Condor integration - TC01/Treemaker GitHub Wiki

Condor Integration

Treemaker v1.0 ships with prototype condor integration. As mentioned in the README, Treemaker was written for and tested on the cmslpc cluster at Fermilab, which uses the HTCondor batch system.

The advantages of the condor integration are this: if you want to split your job, condor can run all N jobs at once without you having to manually pass --split-index 0, --split-index 1, etc. to successive treemaker commands. In theory, this is great for automation.

However, I have run into a number of drawbacks trying to do this that I have not yet been able to resolve (see "Drawbacks" below), and thus I can only half-heartedly recommend using this feature at the moment.

Using treemaker-condor

Using treemaker-condor is quite simple. Run the following command to create a condor job. It is assumed you are doing this on cmslpc, or on some other environment with HTCondor installed.

treemaker-condor -f _name_of_config_file

To submit it, you can then run the following (or, pass the -r option to treemaker-condor to auto-submit).

## Data block
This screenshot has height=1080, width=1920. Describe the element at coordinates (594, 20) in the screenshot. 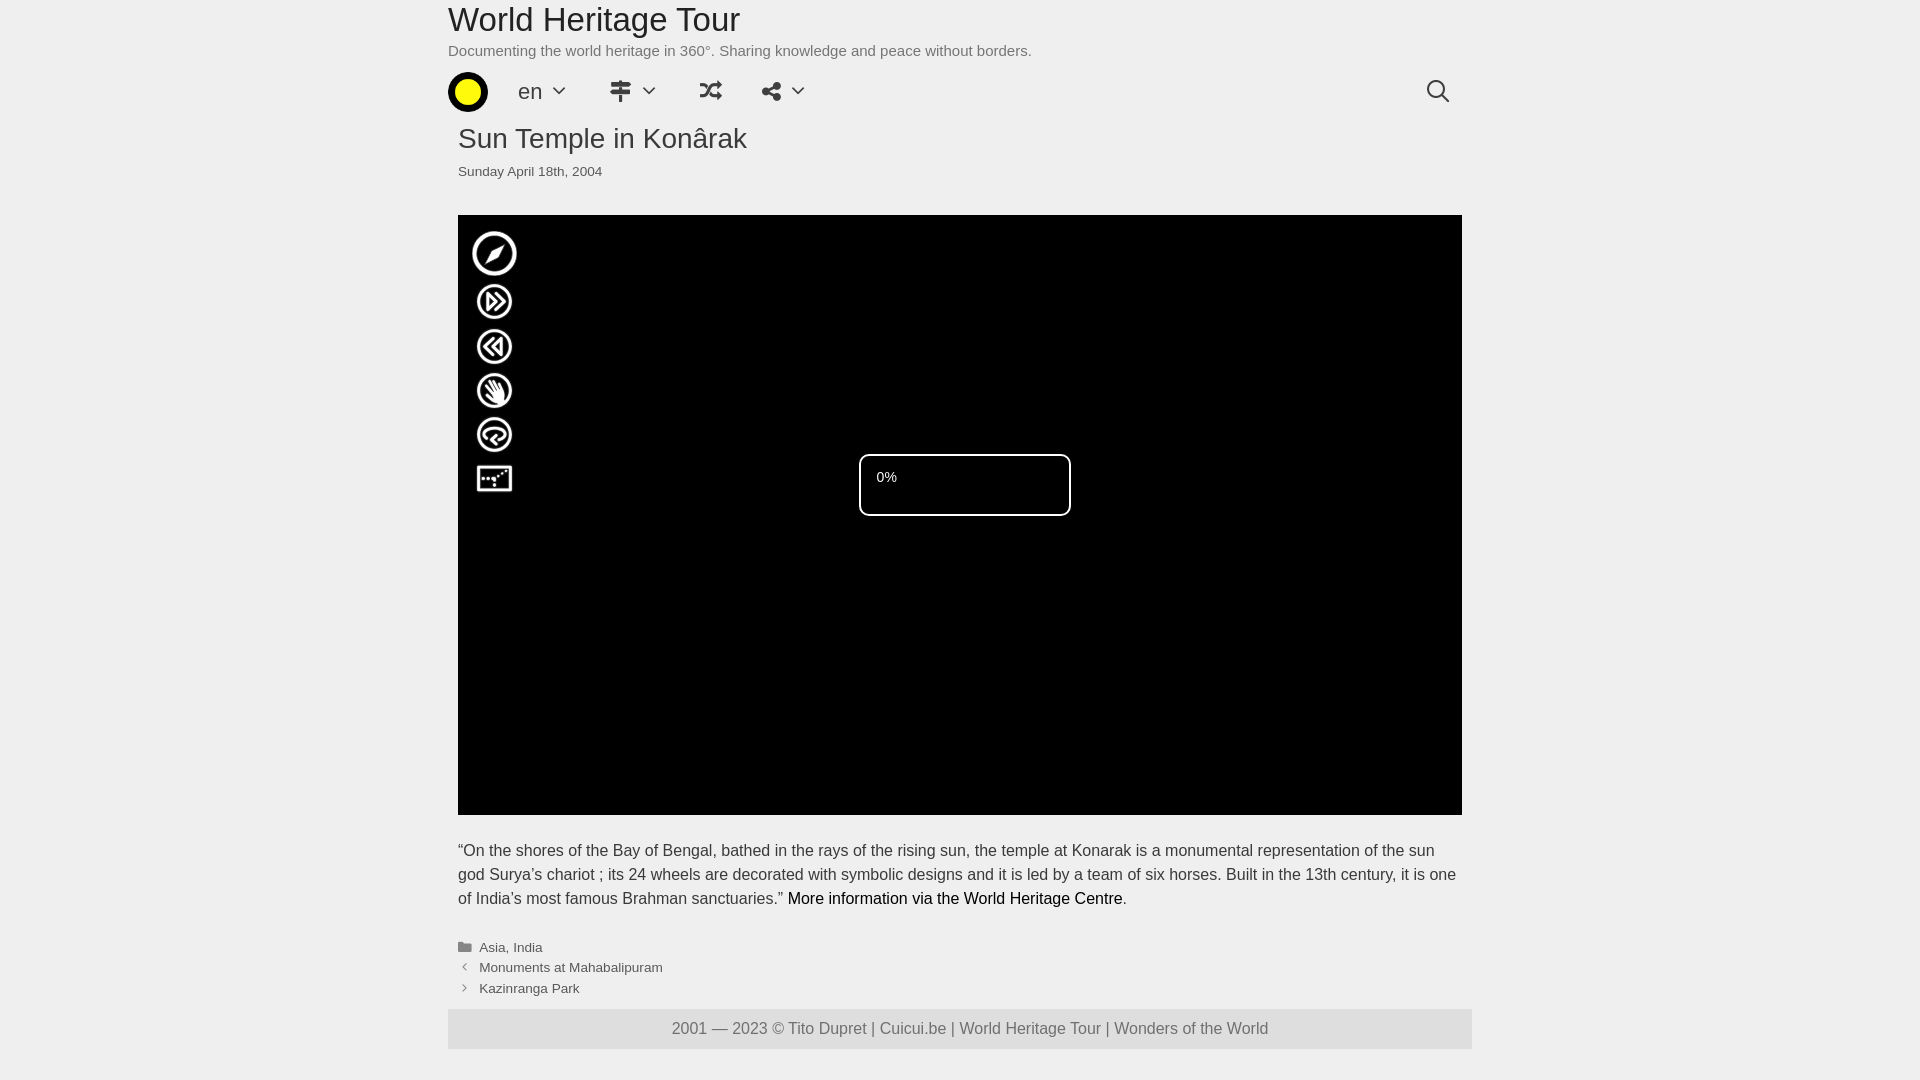

I see `World Heritage Tour` at that location.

## What to do
1. List every command-line option that the Treemaker condor integration page mentions.
2. Answer these questions using the Treemaker condor integration page.
(a) Which version of Treemaker ships with prototype condor integration?
(b) On which cluster was Treemaker written and tested?
(c) Which option makes treemaker-condor submit the job automatically?
The listing is not needed for what comes next.

## Solutions to the exercise
1.
--split-index
-f
-r

2.
(a) Treemaker v1.0
(b) The cmslpc cluster at Fermilab
(c) The -r option